The network is about to become pervasive. Over half of General Motors'
cars next year will have their own IP address. Meanwhile, the NHS struggles
to connect itself to exchange emails. Nevertheless, the tide of history
and technology is sweeping us all along, and medical care will involve
the internetworks that connect clinicians to their patients, as well as
the putative intranets that will allow the business to keep the secrets
an administration of the old economy assumes work cannot be done without.
How can network access contribute to medical care? A ridiculous idea
to many of my colleagues. Medicine or nursing can only proceed in
direct physical contact or at least sitting next to the patient.
Yes. And someday every town in America will have a telephone
[1] , but it will never have a place in medicine
[1a] , there is a world market for as many as 5 of these devices
[2] .
Eliza and her friends
People are more honest with computers than with people. If this is not
one of the key reasons for introducing computerisation into the administration
of the NHS in preference to the plethora of meetings-in-person held around
its running then it is at least a reminder of the usefulness, not to mention
the placebo power, of interactive programs in mental health. Beyond such
programs http://www.ex.ac.uk/cimh/
offers some useful examples of the interaction of therapist and patient
mediated by the common technology of the 'Net.
Gadgets and Counters
Much of chronic disease management is thoroughness, detail, information
handling. In all these the naked physician can be and is being augmented
by devices, leaving more time for the exercise of human virtues.

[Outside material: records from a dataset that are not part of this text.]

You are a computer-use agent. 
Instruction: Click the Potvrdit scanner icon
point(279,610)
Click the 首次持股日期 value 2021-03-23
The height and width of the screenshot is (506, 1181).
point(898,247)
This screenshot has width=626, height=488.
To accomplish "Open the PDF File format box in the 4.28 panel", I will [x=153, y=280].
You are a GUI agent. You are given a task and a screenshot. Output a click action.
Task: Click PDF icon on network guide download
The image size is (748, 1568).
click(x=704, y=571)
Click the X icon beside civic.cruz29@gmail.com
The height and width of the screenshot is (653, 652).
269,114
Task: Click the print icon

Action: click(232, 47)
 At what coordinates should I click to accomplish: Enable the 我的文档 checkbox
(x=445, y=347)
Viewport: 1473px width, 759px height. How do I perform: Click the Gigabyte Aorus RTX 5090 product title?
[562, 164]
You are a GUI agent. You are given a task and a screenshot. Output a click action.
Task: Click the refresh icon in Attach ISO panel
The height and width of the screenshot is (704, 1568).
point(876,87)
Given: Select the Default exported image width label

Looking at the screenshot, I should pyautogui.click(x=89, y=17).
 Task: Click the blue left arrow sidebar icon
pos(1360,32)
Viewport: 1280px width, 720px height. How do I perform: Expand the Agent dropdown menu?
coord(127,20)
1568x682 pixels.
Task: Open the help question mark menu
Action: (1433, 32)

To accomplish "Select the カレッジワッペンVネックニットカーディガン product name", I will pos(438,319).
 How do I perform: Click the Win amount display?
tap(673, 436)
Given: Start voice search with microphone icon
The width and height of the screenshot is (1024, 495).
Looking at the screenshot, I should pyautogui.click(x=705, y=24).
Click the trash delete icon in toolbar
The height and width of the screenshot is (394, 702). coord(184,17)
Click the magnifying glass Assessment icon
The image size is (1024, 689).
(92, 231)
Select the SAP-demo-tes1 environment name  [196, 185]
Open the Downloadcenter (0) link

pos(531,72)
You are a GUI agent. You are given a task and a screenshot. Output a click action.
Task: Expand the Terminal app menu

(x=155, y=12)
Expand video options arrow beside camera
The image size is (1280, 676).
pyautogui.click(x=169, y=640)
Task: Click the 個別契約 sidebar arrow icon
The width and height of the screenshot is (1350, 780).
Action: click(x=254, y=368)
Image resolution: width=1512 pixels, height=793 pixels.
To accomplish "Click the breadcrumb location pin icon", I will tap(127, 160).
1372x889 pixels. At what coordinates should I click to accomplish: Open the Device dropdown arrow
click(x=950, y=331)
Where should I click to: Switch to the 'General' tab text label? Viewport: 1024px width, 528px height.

Diabetics can have their blood glucose monitoring uploaded to GP or
hospital computer - although locally the two will not talk to each other
yet, and the only monitor in the hospital is several minutes walk away
from the working space of the nurse whose time with the patient is so precious
and in such short supply.
Blood pressure measurements, ECG monitoring and even pill and puffer-taking
can be handled in similar fashion, and as always, the involvement of technology
improves the regularity of activity.
The New Economy
While much of the stock market's interest in dot.coms threatens to bubble,
there is no doubt that we will have the capacity to deliver whatever information-based
services exist to anyone in the developed world, wherever and whenever
and by whichever of a variety of means they choose. The convergence of
companies such as Linus
Torvald's Transmeta, of brain drain
from the old media, and the expansion of the mobile phone industry means
that whether it is squeezed through WAP or the rather larger screen of
a PDA with added voice networking, the service will be possible. I can
already give my bank instructions at a time of my choice, not when their
branch is open, what excuse could I offer to a patient who asks why this
is not true of the NHS for administrative purposes. I can answer them if
they ask why they cannot see me at all hours, because the continuity of
care I offer is a value added service worth more than the convenience of
any particular opening hours. The time available to add value by personal
contact is too precious for it to be wasted on routine administratrivia
so an expansion of asynchronous work between practices and patients is
to the benefit of both.
repeats@homefieldsurgery.nhs.uk is a start.
Alligators and Turkeys
Whether we see the NHS as being too busy to change to working more efficiently,
or having lost sight of its mission of draining the swamp due to being
waist high in alligators, or more cynically look to a horde of apparatchicks
shuffling paper toward meetings and as unlikely to choose a new way of
working as turkeys are to vote for Christmas, it is clear that it is time
to change. The realisation that the NHS compares poorly in many areas to
countries we expect to be ahead of is creeping in, the largest difference
between the first world and the third world is now in knowledge work, and
our citizens deserve better than they are getting in the implementation
of what is known to work.
The Dread word - Wessex
The management culture of the NHS has set itself up to be almost unable
to make IT work. From senior administrators with the twin worries that
if they display competence or interest in IT they will be sidelined by
those of their peers who can discuss Mozart and Brahms, but do not know
a mouse from a rodent, and that if they are made responsible for an IT
project that it may turn out like Wessex did, to juniors who can expect
to spend half their term in a particular job before the office is equipped,
there is little chance of a manager innovating.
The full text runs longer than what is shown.